WORK ITEM:
Take each line of the entries below that contains "logo" and copy it.

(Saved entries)

^^^^

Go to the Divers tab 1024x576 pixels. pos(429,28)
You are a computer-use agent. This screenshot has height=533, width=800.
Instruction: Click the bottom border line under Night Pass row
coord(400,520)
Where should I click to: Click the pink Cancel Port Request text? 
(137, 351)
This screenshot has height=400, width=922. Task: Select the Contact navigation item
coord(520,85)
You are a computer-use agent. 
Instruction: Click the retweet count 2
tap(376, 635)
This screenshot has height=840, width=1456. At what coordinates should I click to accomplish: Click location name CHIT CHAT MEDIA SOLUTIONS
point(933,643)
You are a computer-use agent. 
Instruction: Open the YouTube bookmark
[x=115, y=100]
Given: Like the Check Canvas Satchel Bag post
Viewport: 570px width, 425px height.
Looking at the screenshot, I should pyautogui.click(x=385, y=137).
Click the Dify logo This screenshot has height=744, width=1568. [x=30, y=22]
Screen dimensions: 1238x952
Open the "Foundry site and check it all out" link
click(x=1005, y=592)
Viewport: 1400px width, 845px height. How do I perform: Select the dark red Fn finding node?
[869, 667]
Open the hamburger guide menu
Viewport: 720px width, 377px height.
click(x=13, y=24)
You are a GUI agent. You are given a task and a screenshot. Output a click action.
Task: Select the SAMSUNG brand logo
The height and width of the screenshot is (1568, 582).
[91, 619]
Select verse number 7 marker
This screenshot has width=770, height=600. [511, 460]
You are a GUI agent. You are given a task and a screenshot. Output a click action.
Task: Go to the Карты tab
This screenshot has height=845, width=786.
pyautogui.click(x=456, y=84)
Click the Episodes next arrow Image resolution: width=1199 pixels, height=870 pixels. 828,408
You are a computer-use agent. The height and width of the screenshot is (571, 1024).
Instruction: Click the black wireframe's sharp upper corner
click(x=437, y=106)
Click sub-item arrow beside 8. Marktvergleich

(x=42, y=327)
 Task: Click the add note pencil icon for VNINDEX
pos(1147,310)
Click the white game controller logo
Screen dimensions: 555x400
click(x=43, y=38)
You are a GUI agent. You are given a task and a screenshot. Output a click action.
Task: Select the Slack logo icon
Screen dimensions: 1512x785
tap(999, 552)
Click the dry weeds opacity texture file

^^^^

TASK SOLUTION:
Click the Dify logo This screenshot has height=744, width=1568. [x=30, y=22]
Task: Select the SAMSUNG brand logo
Click the white game controller logo
Task: Select the Slack logo icon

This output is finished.